The IOC has warned that federations and athletes could face long bans from the Olympics amid the latest doping allegations. It has also said Russian athletes could even be ruled out of this summer's Rio Games.

Thomas Bach
Image: Reuters/D. Balibouse

International Olympic Committee (IOC) President Thomas Bach said in a statement posted on the organization's website on Wednesday that the IOC had called on the World Anti-Doping Agency (WADA) to launch an investigation into the Russia doping laboratory used at the Sochi Olympics.
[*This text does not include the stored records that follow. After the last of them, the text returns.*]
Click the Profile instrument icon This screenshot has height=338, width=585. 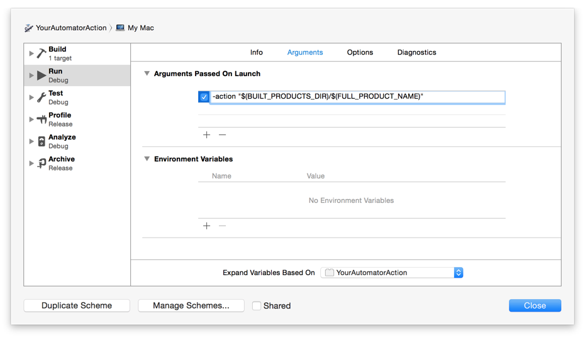[x=42, y=119]
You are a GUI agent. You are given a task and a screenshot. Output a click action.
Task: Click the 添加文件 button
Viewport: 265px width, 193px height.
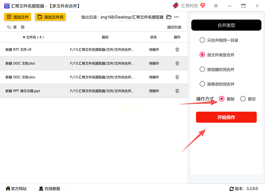tap(18, 17)
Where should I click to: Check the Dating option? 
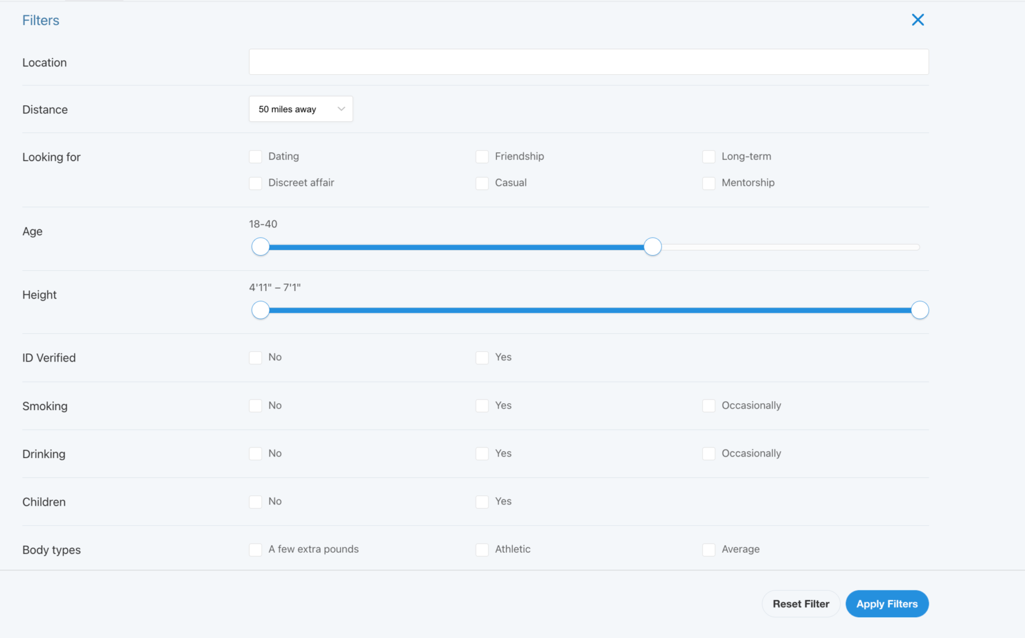256,156
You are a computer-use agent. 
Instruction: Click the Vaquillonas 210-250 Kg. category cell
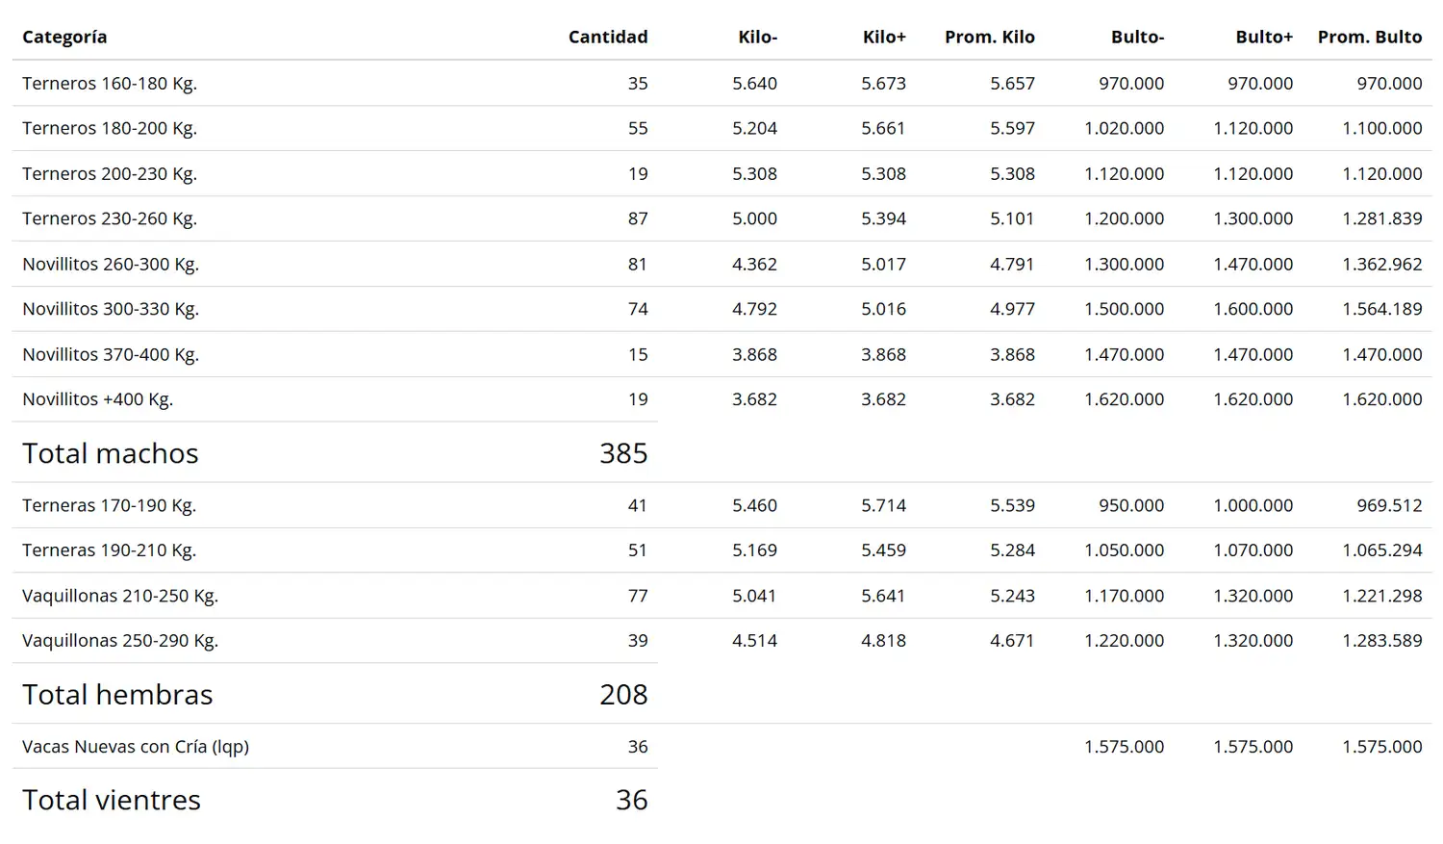(x=120, y=596)
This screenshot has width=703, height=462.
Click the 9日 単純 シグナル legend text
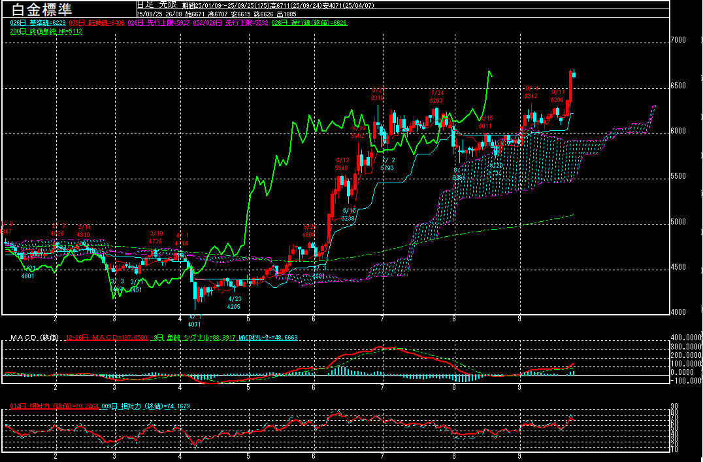tap(197, 338)
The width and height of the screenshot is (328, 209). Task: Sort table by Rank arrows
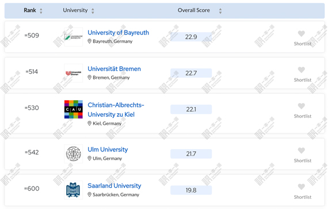[x=41, y=11]
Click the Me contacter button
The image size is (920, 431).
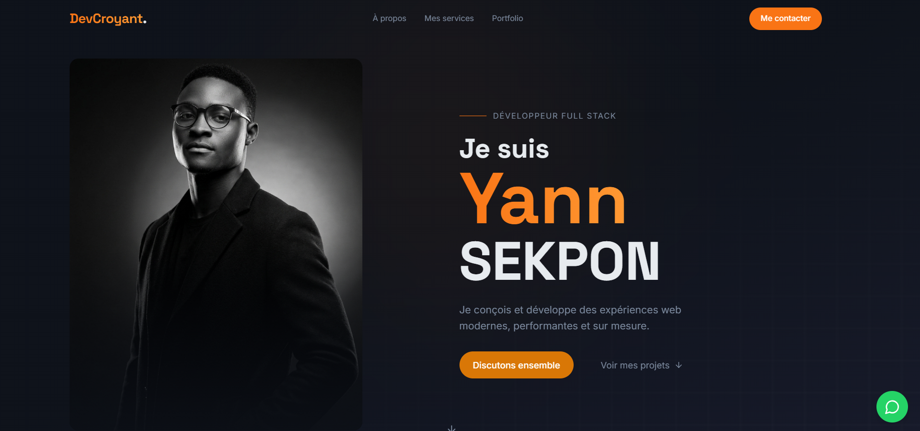[x=785, y=19]
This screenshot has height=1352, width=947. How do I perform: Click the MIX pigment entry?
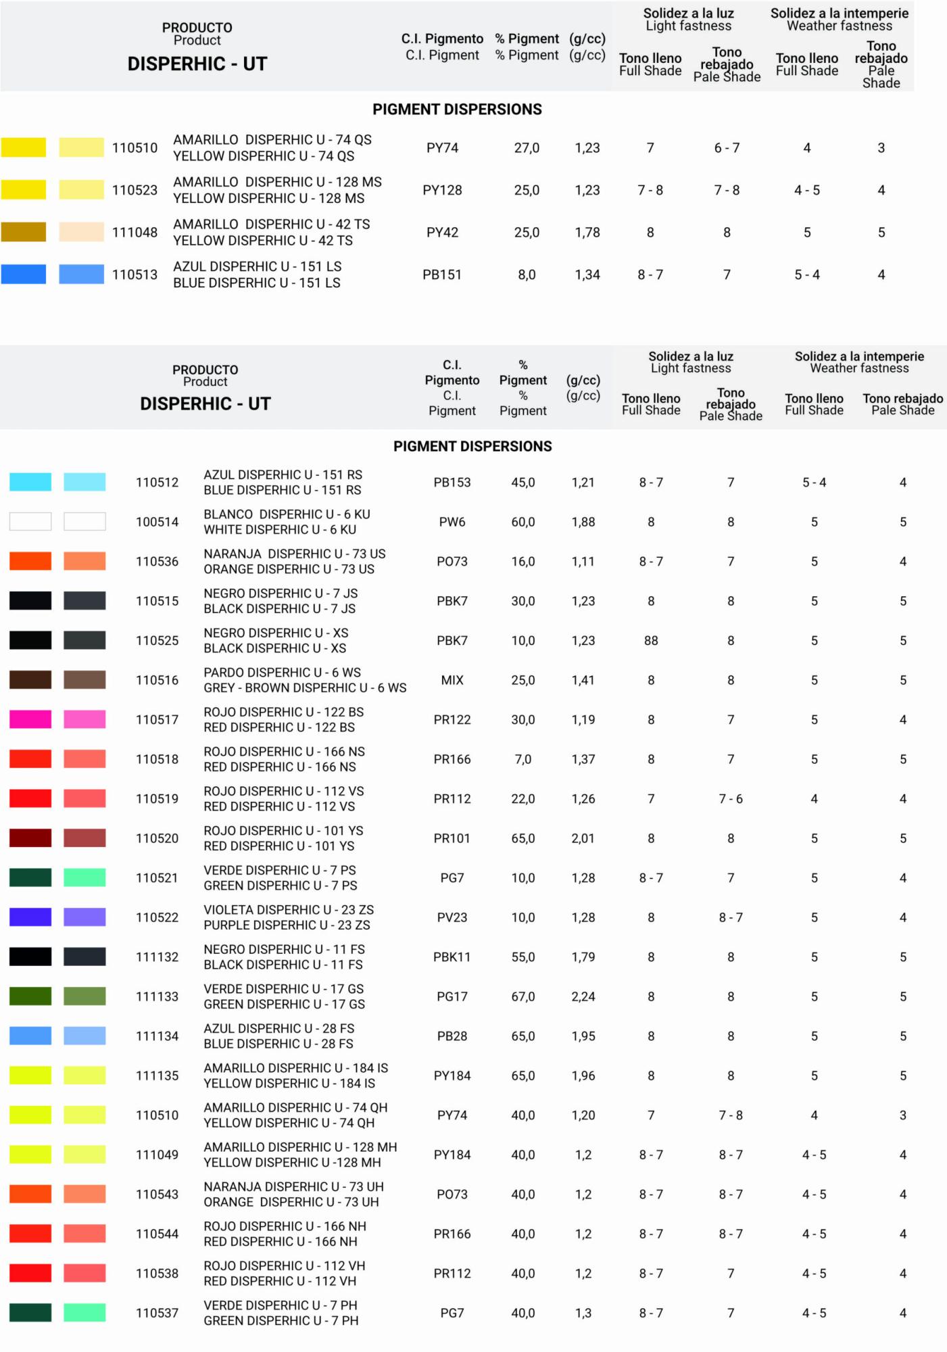[452, 680]
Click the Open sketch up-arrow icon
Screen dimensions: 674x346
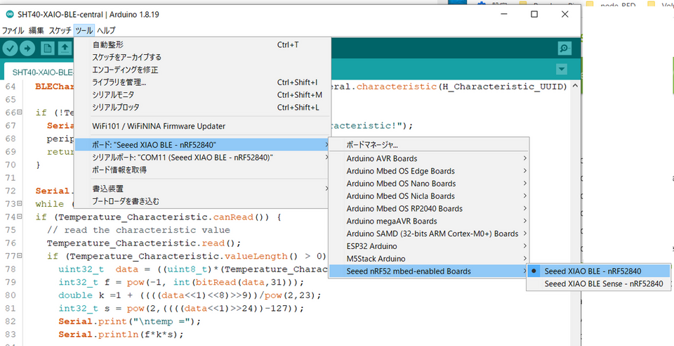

This followed allegations made by the former head of the laboratory that tainted urine samples were swapped for clean ones during the Games. In a report published by the New York Times last week, Grigory Rodchenkov, who now lives in Los Angeles, said he had switched the samples at Sochi with the help of people he believed to be officers with the Russian security services.

'Detailed' allegations

The allegations against the Sochi laboratory are "very detailed and therefore very worrying," Bach said, before warning that the IOC was prepared to take swift against any individuals or organizations found to have been involved in doping.

"This action could range from life-long Olympic bans for any implicated person, to tough financial sanctions, to acceptance of suspension or exclusion of entire national federations like the already existing one for the Russian athletics federation by the International Association of Athletics Federations (IAAF)," he said.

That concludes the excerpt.